CHAPTER 1
Amy
Hidden. For eighteen years I’ve been hidden from the world. I’ve never been to school. I’ve never had a best friend. I’ve never been kissed by a boy. I don’t watch TV. I don’t have a computer or a phone. I’ve never been to a shopping mall, a party or a concert. I live in complete and utter solitude.
Although, I’m not completely alone. I have my mother. As a small child, I have memories of my mother sitting on the floor with me making funny faces and playing hide and seek, and then other memories of her rocking me in her arms while crying and squeezing me so tight it hurt. Sometimes she would lie beside me in bed at night, singing nursery rhymes softly in my ear until I closed my eyes, but then I would hear her cry herself to sleep. I remember her big blue eyes that sparkled and the smell of her long blonde hair when she wrapped me in her arms while reading books to me, but that was so long ago. That mother no longer exists. Over the years, her body has become thin and frail, her hair dull and lifeless, her blue eyes opaque and tired, her mind lost.
The house we live in is one of those manufactured homes you can just drop anywhere. It’s a small box that heats up like an oven in the summer and in the winter it feels like we live in an ice box. It has basic furnishings. Everything is plain, nothing is colorful. With each passing day, it feels like the walls are slowly closing in on me. It’s too small and dark. I’m becoming claustrophobic. Our house is surrounded by a thick forest of trees and a tall wooden fence that lines the perimeter of the one-hundred acre property. We never leave. Ever.
When I was little, I wasn’t even allowed to go outside. I would sit on my knees on the tattered green couch that sat in front of the big window and stare outside for hours. With my small hands folded under my chin along the back of the couch, I would daydream. In the summer, I would watch the birds and the butterflies flutter around the trees and I would imagine myself climbing the trees and swinging from their branches. In the spring, I would watch the rain drops splatter against the window and I would imagine splashing in the puddles and singing as loud as I could to the sky above. In the fall, I would watch the leaves turn beautiful shades of orange and then fall to the ground and I would imagine jumping into a great big pile of them and throwing handfuls of them up in the air. In the winter, I would watch the huge flakes of snow flutter from the sky, dancing in the wind and imagine catching them on my tongue. I rarely felt the warmth of the sun, the wind in my hair, or the rain prickling my skin. I rarely played in the snow or went for walks through the trees. I would beg my mother to take me outside. Sometimes she would promise me that she would after her nap, but that time never came.

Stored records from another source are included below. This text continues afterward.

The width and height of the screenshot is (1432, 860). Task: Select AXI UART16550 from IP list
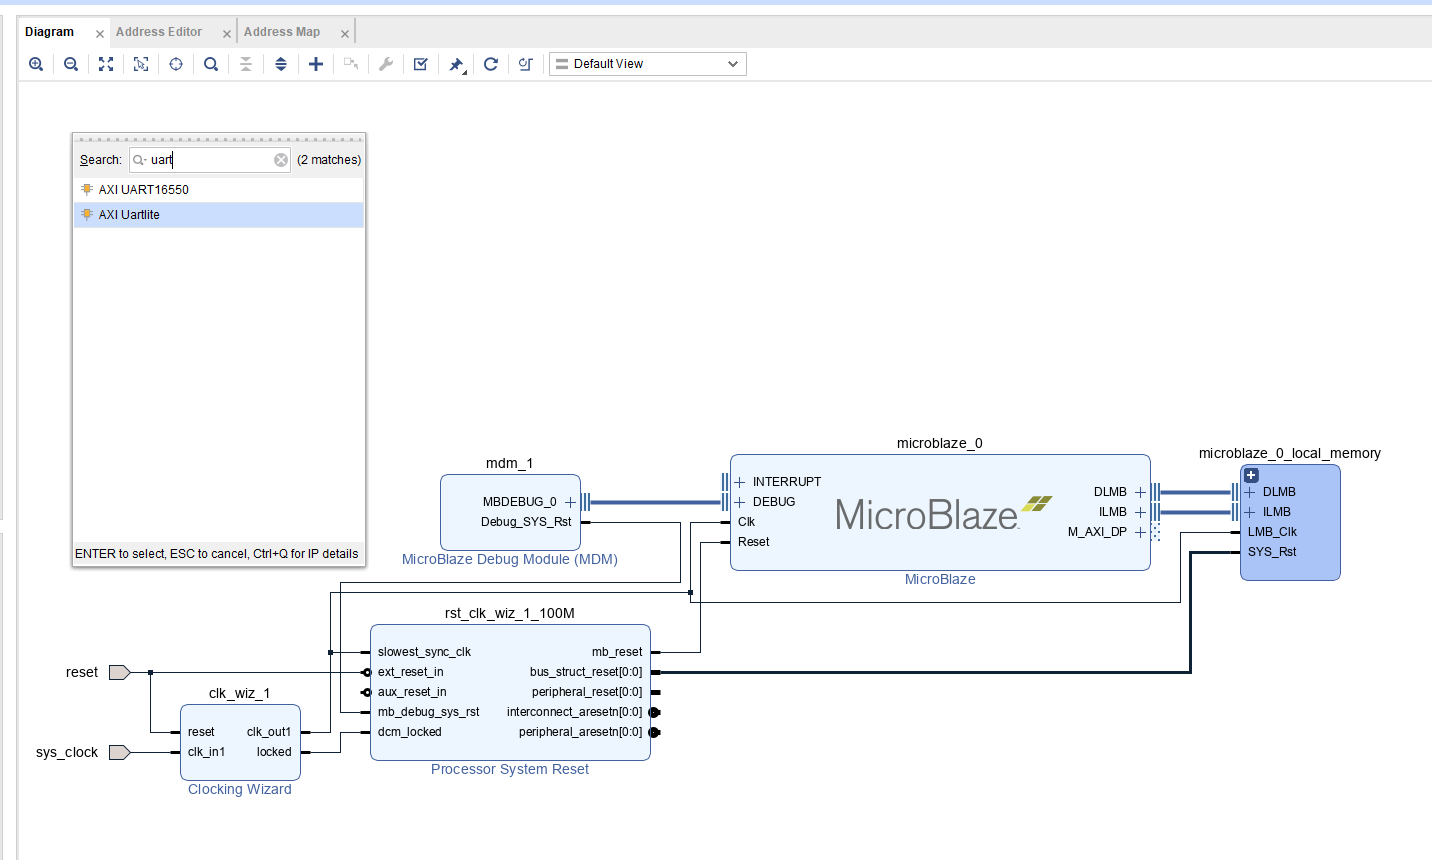pyautogui.click(x=143, y=190)
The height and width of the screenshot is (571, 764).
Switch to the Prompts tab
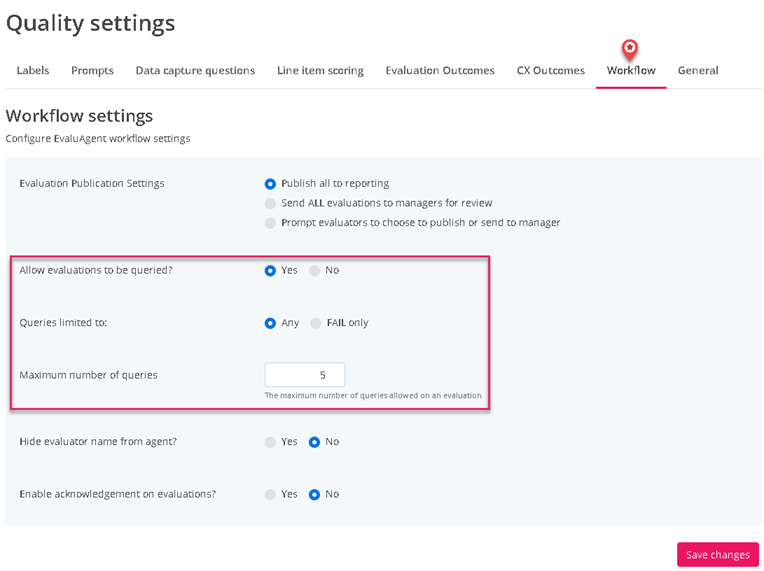tap(92, 71)
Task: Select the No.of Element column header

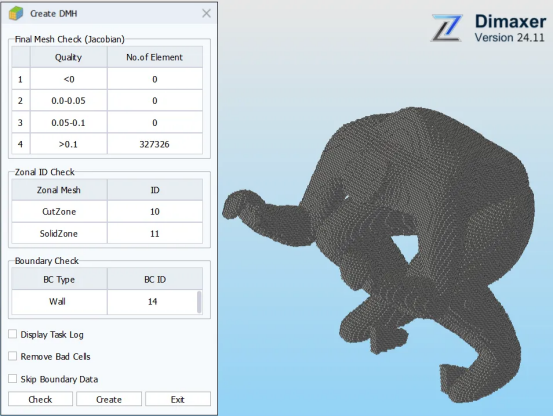Action: [155, 57]
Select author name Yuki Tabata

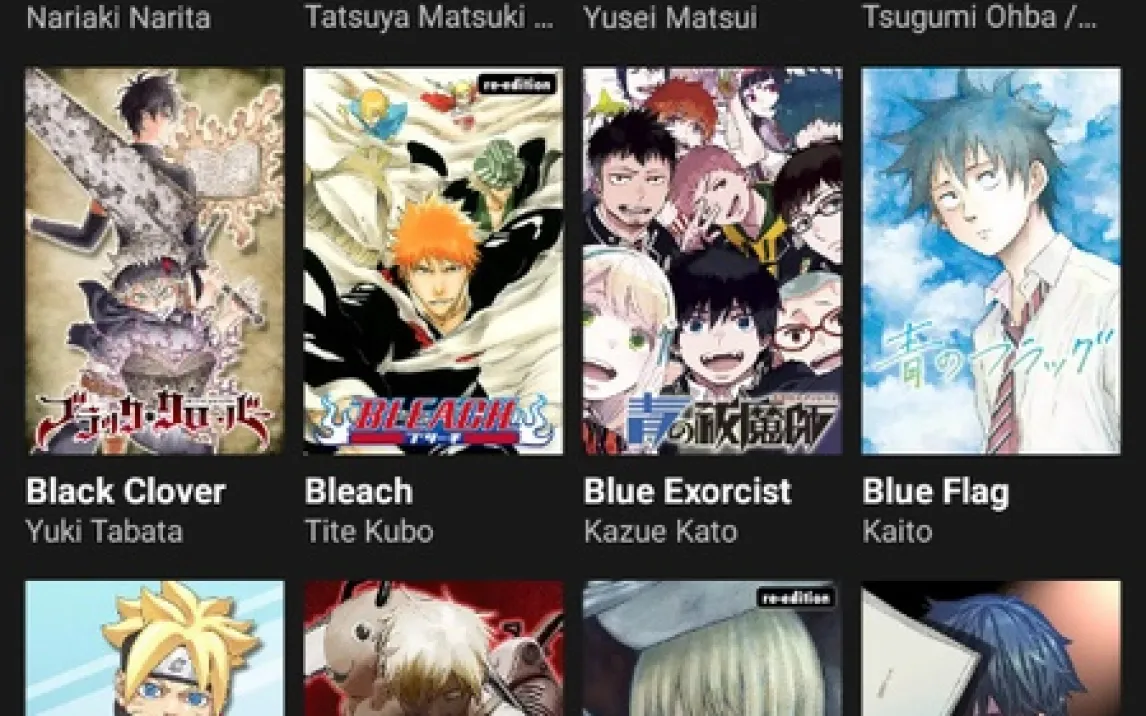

When my mother wasn’t asleep, she spent time teaching me to read and write. I was able to read pretty well by the time I turned seven, since that’s what I spent most of my time doing. While my mother slept, I would sit in my room reading and studying my school books all day. My room is not a typical room for a girl. It’s not painted pink or purple and it doesn’t have lacy curtains covering the windows. My room sits in the back of the house and is completely shaded by the trees. No light ever shines through my window. My room is dingy and always dark, with one twin mattress in the middle of the floor and a small lamp that sits next to it. I spent many hours in my room, alone, just reading everything that I could get my hands on. I had to learn how to cook soup on the stove and heat up leftovers in the microwave when I was hungry, because my mother would sleep through most mealtimes. I would eat at the table alone and then fix my mother something when she finally got out of bed. I kept the house clean and made sure to keep up on my schoolwork. Every day was the same.
Around the time I turned eight, I started to notice a change in my mother. I remember the day the fat man brought the boxes. I was so excited. I looked forward to the boxes every month, even though, most of the time it was just food and supplies. Sometimes, there was something extra for me. This time in particular, I found a doll. I remember jumping up and down and squeezing her to my chest. I named her Chloe. She was made of fabric, her face drawn with black stitching and her yellow hair made of yarn. She was used and worn and I had two outfits to dress her in. One was a yellow dress and one was a pink jumper. I would change her clothes every day and I would carry Chloe around with me everywhere I went, and at night I would curl up with her in bed and tell her stories. I would tell her about princesses and handsome princes and magical horses. She was my best friend. I wasn’t as lonely anymore. Then one day, my mother told me Chloe was dirty and that she could no longer stay with us. She pried the doll out of my little arms as I screamed and clutched her with all the strength that I had. I just wasn’t strong enough. I watched in terror as my mother set the doll on fire. She held me while I sobbed as the flames took Chloe from me. That was the day I realized something was wrong with my mother.